8. How do I avoid oil splatters?

To prevent splattering, make sure the oil is at the right temperature, and don’t overcrowd the pan. Use tongs to carefully lower tenders into hot oil, and fry in small batches for safety and even cooking.

9. What if the oil smokes?

If the oil starts to smoke, lower the heat immediately. Keep a splash of water handy to calm small flare-ups. Use a thermometer to maintain a steady frying temperature of 180°C (350°F).

10. What are the essential ingredients?

The key ingredients are chicken, flour, eggs, and breadcrumbs. Use fresh, good-quality ingredients for best flavor. A squeeze of lemon after frying brightens the flavor and enhances the crispy shell.
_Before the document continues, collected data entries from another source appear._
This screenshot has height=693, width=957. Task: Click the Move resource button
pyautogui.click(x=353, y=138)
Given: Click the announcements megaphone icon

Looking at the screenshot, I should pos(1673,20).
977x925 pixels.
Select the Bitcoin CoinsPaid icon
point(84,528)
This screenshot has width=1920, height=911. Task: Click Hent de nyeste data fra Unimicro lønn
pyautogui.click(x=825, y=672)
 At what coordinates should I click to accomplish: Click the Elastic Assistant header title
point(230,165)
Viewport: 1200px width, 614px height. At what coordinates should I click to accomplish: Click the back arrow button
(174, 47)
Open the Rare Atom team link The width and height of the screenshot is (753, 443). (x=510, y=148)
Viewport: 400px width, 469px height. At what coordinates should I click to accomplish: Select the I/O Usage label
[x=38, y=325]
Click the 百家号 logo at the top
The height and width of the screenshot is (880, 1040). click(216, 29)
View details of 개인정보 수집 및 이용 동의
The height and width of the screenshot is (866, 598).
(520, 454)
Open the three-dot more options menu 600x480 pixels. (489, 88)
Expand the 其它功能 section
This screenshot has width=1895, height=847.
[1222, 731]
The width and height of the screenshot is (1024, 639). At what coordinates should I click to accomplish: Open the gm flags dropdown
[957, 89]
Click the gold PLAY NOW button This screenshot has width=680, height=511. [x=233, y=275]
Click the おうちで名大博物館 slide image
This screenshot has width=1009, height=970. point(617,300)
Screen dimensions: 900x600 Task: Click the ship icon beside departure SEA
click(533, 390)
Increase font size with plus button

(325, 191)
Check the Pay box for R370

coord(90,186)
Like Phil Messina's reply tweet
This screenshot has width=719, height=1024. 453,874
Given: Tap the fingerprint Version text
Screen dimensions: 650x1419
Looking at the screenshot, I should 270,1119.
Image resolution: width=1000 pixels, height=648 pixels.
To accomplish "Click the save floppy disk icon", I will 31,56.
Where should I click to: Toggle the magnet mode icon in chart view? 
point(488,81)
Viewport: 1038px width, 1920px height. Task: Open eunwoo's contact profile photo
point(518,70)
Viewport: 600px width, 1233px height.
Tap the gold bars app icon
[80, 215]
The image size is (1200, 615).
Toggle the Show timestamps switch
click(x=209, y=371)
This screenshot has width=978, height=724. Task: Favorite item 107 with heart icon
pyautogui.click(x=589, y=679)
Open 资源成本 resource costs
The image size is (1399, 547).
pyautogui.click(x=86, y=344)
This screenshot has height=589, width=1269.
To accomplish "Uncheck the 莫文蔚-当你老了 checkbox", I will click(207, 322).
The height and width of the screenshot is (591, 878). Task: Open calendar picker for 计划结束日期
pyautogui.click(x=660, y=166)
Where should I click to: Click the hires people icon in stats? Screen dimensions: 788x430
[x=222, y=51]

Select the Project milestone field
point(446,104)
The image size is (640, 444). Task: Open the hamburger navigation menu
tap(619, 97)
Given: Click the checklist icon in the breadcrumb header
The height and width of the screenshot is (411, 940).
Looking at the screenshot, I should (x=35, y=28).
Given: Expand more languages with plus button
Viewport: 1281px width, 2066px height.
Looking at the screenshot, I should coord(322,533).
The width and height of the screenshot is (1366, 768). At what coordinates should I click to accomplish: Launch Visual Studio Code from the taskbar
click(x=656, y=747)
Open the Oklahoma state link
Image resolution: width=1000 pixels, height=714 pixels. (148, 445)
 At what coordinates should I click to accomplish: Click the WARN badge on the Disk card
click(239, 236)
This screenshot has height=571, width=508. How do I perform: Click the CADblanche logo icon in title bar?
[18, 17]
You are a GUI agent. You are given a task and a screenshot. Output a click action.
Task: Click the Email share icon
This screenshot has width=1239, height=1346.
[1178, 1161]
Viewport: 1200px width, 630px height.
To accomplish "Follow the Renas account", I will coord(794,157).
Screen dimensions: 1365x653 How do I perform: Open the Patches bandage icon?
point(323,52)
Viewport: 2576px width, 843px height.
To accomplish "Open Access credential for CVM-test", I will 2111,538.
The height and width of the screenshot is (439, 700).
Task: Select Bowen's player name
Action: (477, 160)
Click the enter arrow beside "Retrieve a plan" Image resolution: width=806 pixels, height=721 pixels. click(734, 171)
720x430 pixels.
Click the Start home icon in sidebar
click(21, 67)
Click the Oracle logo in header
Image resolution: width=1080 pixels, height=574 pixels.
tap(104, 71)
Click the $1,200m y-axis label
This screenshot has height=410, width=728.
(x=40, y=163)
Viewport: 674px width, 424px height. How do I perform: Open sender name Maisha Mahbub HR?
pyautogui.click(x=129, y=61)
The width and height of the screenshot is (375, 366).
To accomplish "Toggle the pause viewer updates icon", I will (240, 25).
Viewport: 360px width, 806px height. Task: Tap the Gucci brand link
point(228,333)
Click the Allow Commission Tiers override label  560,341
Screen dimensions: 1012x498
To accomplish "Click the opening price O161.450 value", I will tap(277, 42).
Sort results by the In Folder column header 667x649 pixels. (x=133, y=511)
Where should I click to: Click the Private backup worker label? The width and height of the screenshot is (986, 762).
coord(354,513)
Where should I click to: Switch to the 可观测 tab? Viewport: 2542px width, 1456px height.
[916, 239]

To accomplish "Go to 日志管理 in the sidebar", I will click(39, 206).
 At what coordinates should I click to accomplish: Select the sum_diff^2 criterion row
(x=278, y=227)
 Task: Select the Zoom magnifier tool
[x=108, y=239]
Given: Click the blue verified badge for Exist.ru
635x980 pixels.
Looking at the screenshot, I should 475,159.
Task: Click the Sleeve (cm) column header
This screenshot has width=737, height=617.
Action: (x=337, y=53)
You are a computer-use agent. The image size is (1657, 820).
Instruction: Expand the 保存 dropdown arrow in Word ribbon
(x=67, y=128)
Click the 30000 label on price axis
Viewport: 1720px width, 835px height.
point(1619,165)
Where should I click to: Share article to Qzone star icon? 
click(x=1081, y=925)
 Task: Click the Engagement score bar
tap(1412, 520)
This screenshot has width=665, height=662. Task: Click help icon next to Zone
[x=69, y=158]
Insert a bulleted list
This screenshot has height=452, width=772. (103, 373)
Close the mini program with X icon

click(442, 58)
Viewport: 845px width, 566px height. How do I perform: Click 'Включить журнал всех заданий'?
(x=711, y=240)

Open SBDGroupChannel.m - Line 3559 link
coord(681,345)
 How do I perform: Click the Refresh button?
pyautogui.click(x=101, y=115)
There’s something about that perfect crunch and juicy interior that keeps me coming back to this recipe. Making chicken tenders at home feels like reclaiming a childhood favorite, but with a bit more control over the flavor and crispiness. Plus, the smell of hot oil and seasoned breading filling the kitchen is a small, satisfying triumph.

In the end, it’s the simple act of frying up something homemade that offers a break from the chaos of daily life. These tenders come together quickly and offer a moment of honest, comforting cooking—something to share with friends or keep all to yourself on a busy weeknight.